Moreover, the twenty-eighth proposition seems to be blueprint of the so-called "Apostolic Church" that these sedevacantists have devised: "Christ through His true disciples scattered through the world would rule His Church better without such monstrous heads," Christus sine talibus monstruosis capitibus per suos veraces discipulos sparsos per orbem terrarum melius suam Ecclesiam regularet" (Denz., no. 654).
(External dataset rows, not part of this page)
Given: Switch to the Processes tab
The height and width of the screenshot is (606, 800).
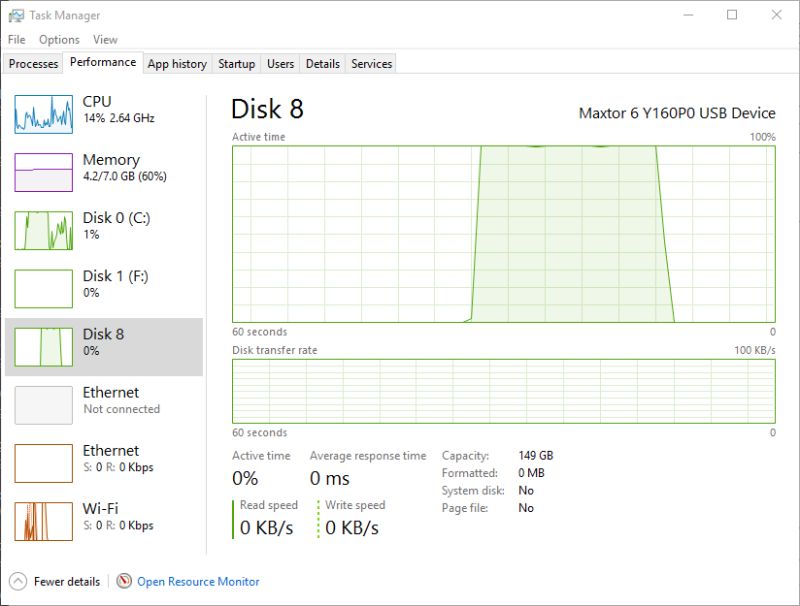Looking at the screenshot, I should coord(33,63).
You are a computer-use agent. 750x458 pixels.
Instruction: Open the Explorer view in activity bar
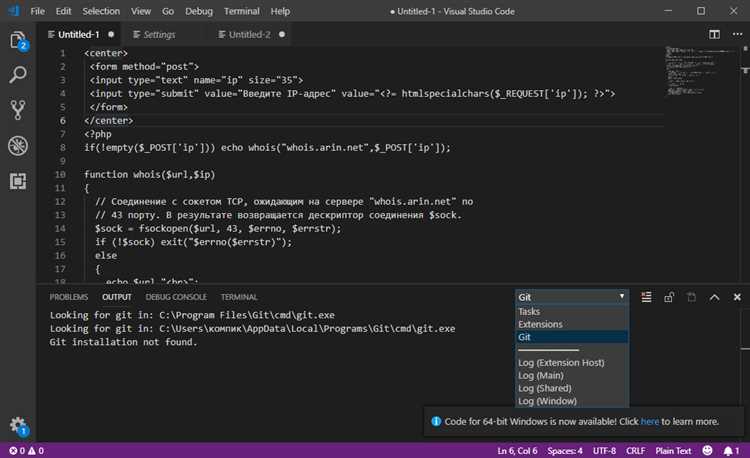17,41
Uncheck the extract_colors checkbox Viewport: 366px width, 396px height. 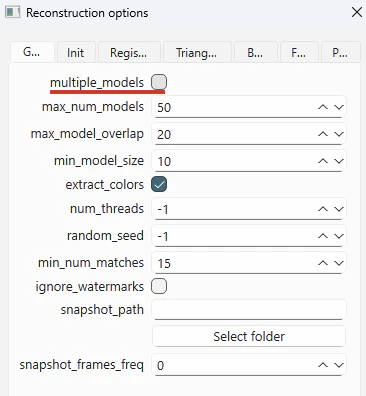click(x=159, y=184)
And there have been sedevacantists who have lamented the dogmatic definition of the primacy of the Roman Pontiff by the Vatican Council (Session IV, 18 July 1870) in the Constitution Pastor aeternus as the "preparation" for the present day ecclesiastical crisis; ironically echoing the Jansenists and Gallicanists that preceded them.
Ultimately, this renders such sedevacantists' opinion the very "sedevacantism" (to speak anachronistically) that John Hus himself professed, as his twentieth proposition seems to show: "If the Pope is wicked and especially if he is foreknown, then as Judas, the Apostle, he is of the devil, a thief, and a son of perdition, and he is not the head of the holy militant Church, since he is not a member of it," "Si Papa est malus et praesetim, si est praescitus, tunc ut Iudas apostolus est diaboli, fur, et filius perditionis, et non est caput sanctae militantis Ecclesiae, cum nec sit membrum eius" (Denz., no. 646). For if these so-called apologists of the sedevacantist camp adopt an ecclesiology that hearkens to the errors of John Hus, there may be a legitimate objection that posits the possibility that "sedevacantism" as interpreted by these polemicists is ultimately a revival of the Hussite heresies.
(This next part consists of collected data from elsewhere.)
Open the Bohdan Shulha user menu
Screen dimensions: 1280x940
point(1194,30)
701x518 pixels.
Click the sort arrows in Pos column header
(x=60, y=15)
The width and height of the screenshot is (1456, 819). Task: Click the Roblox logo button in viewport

In making the acephalous and vagrant clergy the Ecclesia docens, such theorists are devising an "Œconomia nova" of their own, wherein this sort of "sedevacantism" brings forth a new abominatio in desolationem (cf. Dan. cap. xi., 31, cap. xii., 11), or, rather, a new abominatio desolationis (cf. Dan. cap. ix., 27, S. Matt. cap. xxiv., 15, S. Marc. cap. xiii., 14): not only a Church without a Pope, but a Church that has no need of a Pope to have a hierarchy that can claim Apostolic succession formaliter and ordinary jurisdiction. A new and vile form of fideicide that brings about scandal and error in a manner analogous to the Hegelian historicist "dogmatics" of the modernists and their Johannine-Pauline structures.
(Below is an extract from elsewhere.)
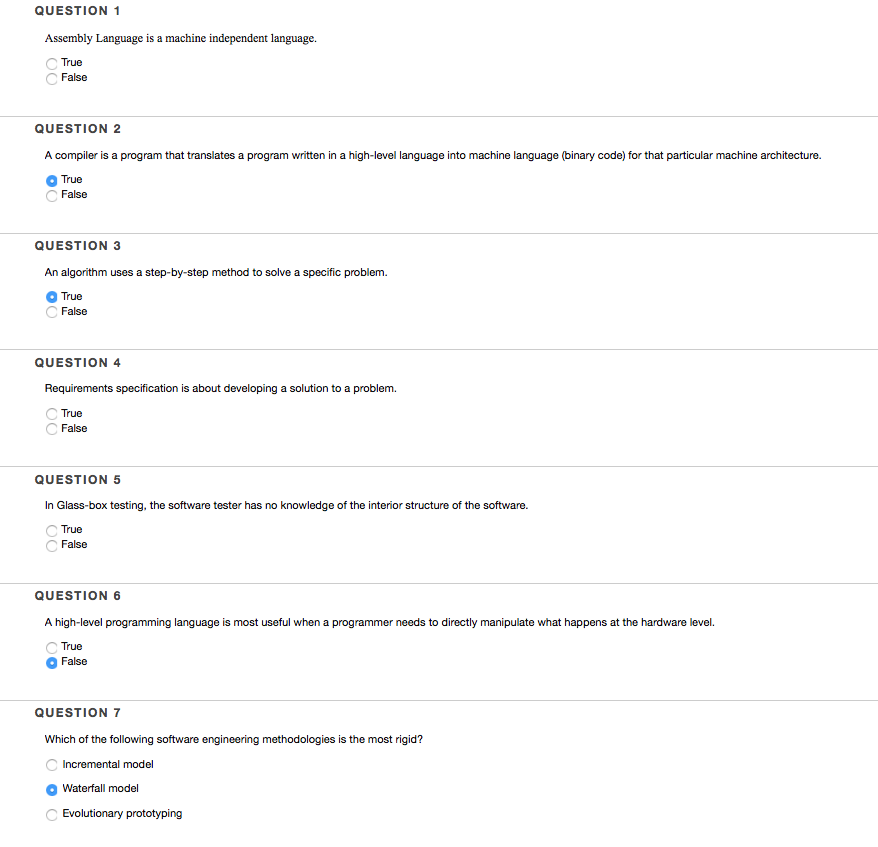
Task: Pick True for the algorithm statement
Action: click(x=52, y=297)
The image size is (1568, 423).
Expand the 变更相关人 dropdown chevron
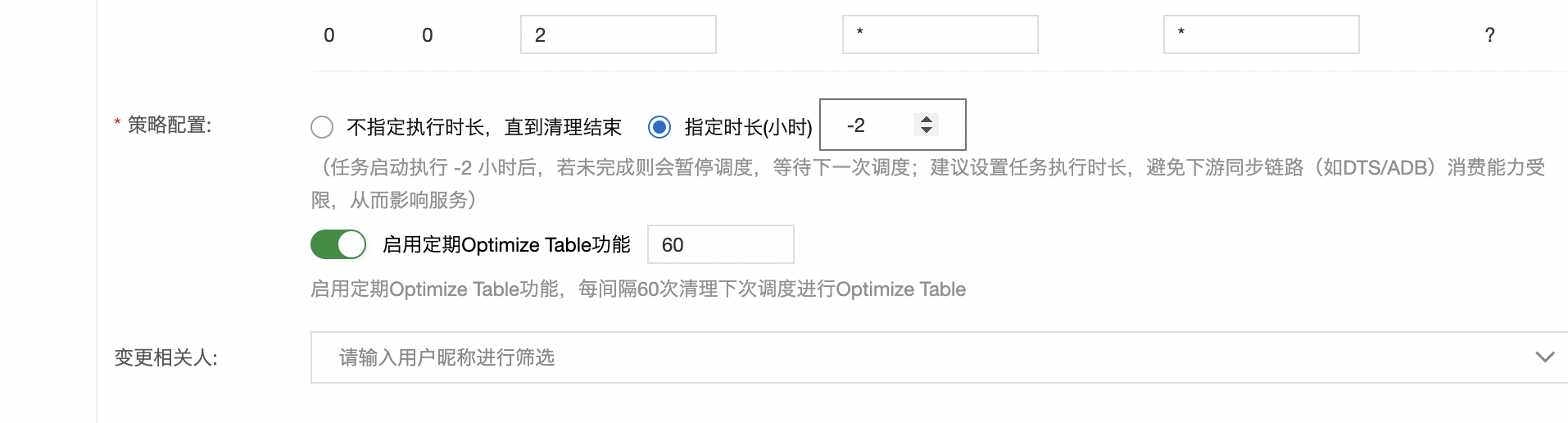point(1544,357)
The sickening and heart-rending irony of the tragic errors of such sedevacantists as those who Missal-sift (whilst condemning the SSPX for "Pope-sifting") is that they, in their endeavors to expose the Johannine-Pauline anti-liturgy as ushering in the "abomination of desolation," have themselves ushered in another "abomination of desolation" - a Church that not only is bereft of a Pope, but has no need of one to function.
The explanation of the crisis presently assailing Holy Mother Church, commonly known as "sedevacantism" in the discourse of traditional Catholics of the day, is a very complex, polymorphous thing. I, however, refuse to avail myself of theological error and even heresy in resisting the Johannine-Pauline novelties.
To be frank, I myself have been in a sort of "suspended animation" on account of the problematic and labyrinthine ramifications and implications of sedevacantism, and have been in the process of critically reviewing the ecclesiological orientation that informs certain interpretations of sedevacantism.
After much prayer, study and discussion, I can definitively state:
If I would be compelled to give a name to the stance to which I subscribe - though I am loathe to be compartmentalized by a label - I reckon that it would have to be docta ignorantia
(thanks, Nicholas of Cusa!).
In light of the liturgical abuses of certain acephalous and vagrant clerics of the sedevacantist persuasion, and beholding the principles pertaining to the Sacred Canons, the notes of the Church, ecclesiastical jurisdiction, &c., woefully misunderstood and abused by the lay followers of these clerics, I cannot identify myself with the sedevacantist persuasion in the same manner
So, some things have changed since we last met here, Stevus.
Time has a way of doing that...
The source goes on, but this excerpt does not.